● Exercice écrit: Pouvez-vous recopier le passage de la critique de Sommeil d'hiver qui commence aux mots « En effet, chaque » et s'arrête après « normalement, sa survie. », en substituant « clan » à « groupe » ?

___ Texte fourni ___

Winter Sleep-
Sommeil d’hiver…. De Nuri Bilge Ceylan
On ne choisit pas son berceau et surtout, on ne le quitte pas
par simple décision : les structures mentales et affectives qui y sont attachées
n’ont-elles pas une mobilité restreinte ? Ces limites ne sont-elles pas en droit
d’inspirer la méfiance ? Une « position » peut-elle être individuelle ? Telles
sont les questions que paraît poser le cinéaste Nuri Bilge Ceylan.
En effet, chaque « berceau » est très particulier : il
vous place dans un milieu tout à fait spécifique où le rapport à ses affects, à
son intellect, à son corps, à sa sexualité, à la nourriture, à l’argent, d’une
part, et le rapport aux autres membres du groupe ainsi qu’à ceux qui sont
extérieurs au groupe, sont soigneusement codifiés ;il incombe à chacun de maintenir ces
équilibres qui permettent d’assurer, normalement, sa survie.

___ Données extraites ___

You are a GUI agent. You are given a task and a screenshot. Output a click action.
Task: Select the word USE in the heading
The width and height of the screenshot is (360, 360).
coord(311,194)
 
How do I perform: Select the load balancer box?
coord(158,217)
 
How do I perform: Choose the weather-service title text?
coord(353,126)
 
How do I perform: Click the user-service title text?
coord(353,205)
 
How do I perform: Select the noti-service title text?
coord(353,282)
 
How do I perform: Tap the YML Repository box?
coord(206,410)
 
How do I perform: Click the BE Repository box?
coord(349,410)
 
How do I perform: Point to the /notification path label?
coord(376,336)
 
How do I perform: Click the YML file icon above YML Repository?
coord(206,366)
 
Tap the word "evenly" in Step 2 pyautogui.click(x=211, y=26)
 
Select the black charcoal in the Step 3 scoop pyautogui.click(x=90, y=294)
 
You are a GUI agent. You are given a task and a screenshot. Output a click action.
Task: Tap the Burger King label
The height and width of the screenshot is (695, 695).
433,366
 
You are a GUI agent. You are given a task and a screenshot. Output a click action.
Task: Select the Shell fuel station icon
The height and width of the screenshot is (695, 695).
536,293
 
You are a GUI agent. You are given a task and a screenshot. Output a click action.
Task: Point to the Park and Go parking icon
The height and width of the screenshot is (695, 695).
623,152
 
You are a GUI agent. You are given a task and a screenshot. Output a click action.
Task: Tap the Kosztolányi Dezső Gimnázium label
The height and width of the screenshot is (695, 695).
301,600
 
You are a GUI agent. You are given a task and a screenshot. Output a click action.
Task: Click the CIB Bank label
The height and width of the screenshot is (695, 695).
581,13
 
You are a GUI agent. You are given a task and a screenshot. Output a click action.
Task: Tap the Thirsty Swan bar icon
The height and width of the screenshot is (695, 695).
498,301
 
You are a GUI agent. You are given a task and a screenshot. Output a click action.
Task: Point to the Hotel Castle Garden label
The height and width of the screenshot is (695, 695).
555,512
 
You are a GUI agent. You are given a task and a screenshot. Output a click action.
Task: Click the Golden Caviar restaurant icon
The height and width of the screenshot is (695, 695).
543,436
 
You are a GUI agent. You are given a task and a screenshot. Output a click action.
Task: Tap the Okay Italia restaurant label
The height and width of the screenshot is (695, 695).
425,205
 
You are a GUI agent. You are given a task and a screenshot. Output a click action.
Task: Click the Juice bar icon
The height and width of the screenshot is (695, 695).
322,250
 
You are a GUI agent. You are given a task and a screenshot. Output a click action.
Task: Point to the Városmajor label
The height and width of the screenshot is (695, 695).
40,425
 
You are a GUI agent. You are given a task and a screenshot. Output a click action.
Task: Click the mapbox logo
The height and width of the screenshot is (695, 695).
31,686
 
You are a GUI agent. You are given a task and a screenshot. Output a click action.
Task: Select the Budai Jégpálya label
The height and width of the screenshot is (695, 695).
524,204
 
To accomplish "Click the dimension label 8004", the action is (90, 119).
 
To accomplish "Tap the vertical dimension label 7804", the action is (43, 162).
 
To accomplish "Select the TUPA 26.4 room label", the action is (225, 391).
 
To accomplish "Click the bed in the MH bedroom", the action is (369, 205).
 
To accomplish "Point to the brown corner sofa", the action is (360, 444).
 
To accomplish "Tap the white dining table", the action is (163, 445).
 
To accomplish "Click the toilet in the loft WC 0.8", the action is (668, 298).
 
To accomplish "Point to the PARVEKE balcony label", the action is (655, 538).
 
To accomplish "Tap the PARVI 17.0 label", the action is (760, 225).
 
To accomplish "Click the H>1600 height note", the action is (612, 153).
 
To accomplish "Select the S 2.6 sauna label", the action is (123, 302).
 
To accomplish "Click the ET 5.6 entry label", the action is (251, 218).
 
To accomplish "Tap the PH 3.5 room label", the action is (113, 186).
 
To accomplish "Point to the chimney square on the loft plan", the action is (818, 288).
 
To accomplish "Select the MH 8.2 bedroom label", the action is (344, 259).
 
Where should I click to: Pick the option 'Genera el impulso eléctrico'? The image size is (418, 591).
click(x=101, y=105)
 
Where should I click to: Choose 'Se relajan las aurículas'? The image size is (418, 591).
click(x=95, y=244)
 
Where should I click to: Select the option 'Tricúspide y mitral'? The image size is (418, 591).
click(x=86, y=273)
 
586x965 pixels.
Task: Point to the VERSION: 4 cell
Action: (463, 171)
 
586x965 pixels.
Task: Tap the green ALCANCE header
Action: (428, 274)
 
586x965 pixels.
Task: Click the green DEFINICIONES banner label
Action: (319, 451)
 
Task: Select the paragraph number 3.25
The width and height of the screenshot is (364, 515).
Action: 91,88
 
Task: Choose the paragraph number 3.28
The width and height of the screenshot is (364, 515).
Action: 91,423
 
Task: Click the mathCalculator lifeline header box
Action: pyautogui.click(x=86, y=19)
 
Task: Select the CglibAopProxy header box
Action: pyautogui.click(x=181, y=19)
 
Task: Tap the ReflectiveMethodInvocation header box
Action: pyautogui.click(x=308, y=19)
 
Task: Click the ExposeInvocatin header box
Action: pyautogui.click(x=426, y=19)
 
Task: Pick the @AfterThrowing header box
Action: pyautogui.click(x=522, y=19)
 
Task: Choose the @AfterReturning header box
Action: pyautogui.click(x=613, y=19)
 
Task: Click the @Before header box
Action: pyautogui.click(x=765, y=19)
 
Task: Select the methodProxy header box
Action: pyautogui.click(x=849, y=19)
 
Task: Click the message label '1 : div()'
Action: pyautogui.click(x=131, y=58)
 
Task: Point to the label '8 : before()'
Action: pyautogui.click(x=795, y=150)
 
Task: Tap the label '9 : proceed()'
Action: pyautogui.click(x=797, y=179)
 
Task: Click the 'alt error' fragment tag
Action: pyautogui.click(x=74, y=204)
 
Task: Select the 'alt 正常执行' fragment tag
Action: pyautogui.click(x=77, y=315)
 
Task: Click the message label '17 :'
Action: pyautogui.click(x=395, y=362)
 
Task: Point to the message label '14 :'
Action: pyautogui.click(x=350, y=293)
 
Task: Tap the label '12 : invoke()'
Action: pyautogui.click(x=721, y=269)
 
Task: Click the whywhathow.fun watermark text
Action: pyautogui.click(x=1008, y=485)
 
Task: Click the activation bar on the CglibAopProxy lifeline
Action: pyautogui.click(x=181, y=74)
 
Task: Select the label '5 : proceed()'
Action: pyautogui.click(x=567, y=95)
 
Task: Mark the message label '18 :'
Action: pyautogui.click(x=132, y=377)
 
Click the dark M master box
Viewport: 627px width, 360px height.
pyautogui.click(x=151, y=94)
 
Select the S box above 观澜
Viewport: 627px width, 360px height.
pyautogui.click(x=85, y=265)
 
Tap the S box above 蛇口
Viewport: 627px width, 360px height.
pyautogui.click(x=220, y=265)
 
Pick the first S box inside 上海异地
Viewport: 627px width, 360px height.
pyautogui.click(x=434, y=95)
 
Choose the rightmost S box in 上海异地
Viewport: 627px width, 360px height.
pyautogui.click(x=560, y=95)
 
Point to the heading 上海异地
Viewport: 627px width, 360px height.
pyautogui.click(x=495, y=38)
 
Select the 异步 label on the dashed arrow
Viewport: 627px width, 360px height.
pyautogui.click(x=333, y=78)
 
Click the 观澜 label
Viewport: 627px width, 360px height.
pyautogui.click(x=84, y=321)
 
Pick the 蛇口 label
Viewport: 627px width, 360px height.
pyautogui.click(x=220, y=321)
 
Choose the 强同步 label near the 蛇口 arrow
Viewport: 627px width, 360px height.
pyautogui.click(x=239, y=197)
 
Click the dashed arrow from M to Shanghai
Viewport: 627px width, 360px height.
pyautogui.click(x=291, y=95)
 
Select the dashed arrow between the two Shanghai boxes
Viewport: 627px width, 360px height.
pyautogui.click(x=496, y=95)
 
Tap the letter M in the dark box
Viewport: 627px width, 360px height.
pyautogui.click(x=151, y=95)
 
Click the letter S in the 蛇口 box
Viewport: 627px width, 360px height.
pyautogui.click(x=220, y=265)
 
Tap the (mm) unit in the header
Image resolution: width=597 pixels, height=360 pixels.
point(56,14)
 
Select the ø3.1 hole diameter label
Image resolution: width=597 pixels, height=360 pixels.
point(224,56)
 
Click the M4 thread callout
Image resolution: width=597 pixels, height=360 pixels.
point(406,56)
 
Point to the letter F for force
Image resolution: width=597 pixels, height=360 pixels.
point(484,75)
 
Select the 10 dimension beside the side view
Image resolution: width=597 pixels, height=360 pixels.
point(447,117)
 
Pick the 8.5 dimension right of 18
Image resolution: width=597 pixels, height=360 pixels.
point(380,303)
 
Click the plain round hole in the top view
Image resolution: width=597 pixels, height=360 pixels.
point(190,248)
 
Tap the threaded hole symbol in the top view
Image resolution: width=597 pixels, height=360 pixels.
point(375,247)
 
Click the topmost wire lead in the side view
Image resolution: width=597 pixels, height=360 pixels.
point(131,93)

___

● Corrigé:
En effet, chaque « berceau » est très particulier : il
vous place dans un milieu tout à fait spécifique où le rapport à ses affects, à
son intellect, à son corps, à sa sexualité, à la nourriture, à l’argent, d’une
part, et le rapport aux autres membres du clan ainsi qu’à ceux qui sont
extérieurs au clan, sont soigneusement codifiés ;il incombe à chacun de maintenir ces
équilibres qui permettent d’assurer, normalement, sa survie.